Mysterious X-37B Space Plane Returns to Earth After Nearly Two Years

X-37B Secret Space Shuttle
X-37B Secret Space Shuttle

one seems to know much about the Air Force’s X-37B secret space plane except that it appears to be working exactly as designed. The unmanned Boeing-built craft, which resembles a miniature space shuttle, returned to Earth on Friday after nearly two years — 674 days, to be exact — in space. It’s the X-37B program’s third mission to space and by far the longest.

The plane landed at 9:24 a.m. local time on Oct. 17 at Vandenberg Air Force Base in California, the Air Force’s 30th Space Wing announced.

“The 30th Space Wing and our mission partners, Air Force Rapid Capabilities Office, Boeing, and our base support contractors, have put countless hours of hard work into preparing for this landing and today we were able to see the culmination of that dedication,” Colonel Keith Balts, 30th Space Wing commander, said in a release. “I’m extremely proud of our team for coming together to execute this third safe and successful landing. Everyone from our on console space operators to our airfield managers and civil engineers take pride in this unique mission and exemplify excellence during its execution.”

▶ **GIVEN DATA**:
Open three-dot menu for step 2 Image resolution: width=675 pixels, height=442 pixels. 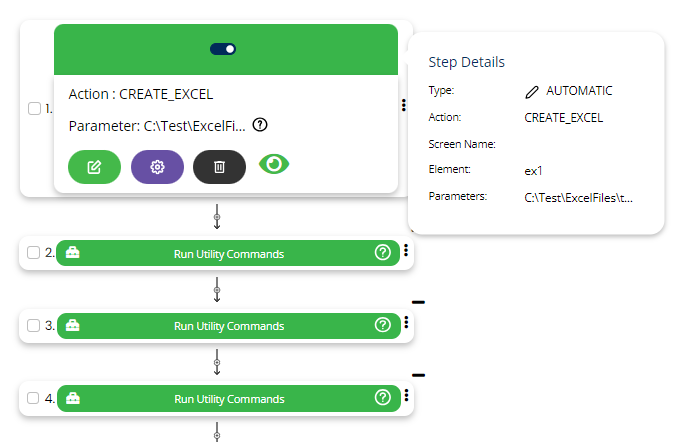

▶ **TASK STATEMENT**:
Continue the article about the X-37B space plane's return to Earth, starting after its final sentence.

▶ **RESPONSE**:
But just what did the X-37B do up there? The Air Force isn’t telling.

To be fair, experimental military-funded space projects aren’t exactly the kind of thing you expect the brass to talk about in public. Inquiries over the years, and this week by NBC News, have always been met with polite but firm “no comment.”

What is known is that the X-37B has no human pilot, or at least not one in its windowless cockpit. It’s operated remotely and lands on its own. The details of its launches aren’t secret, but nor are they particularly interesting: it rode an Atlas V booster on Dec. 12, 2012, and assumed orbit about 180 miles above the Earth. That last part, notably, was figured out by a network of curious astronomers, not released publicly by the Air Force.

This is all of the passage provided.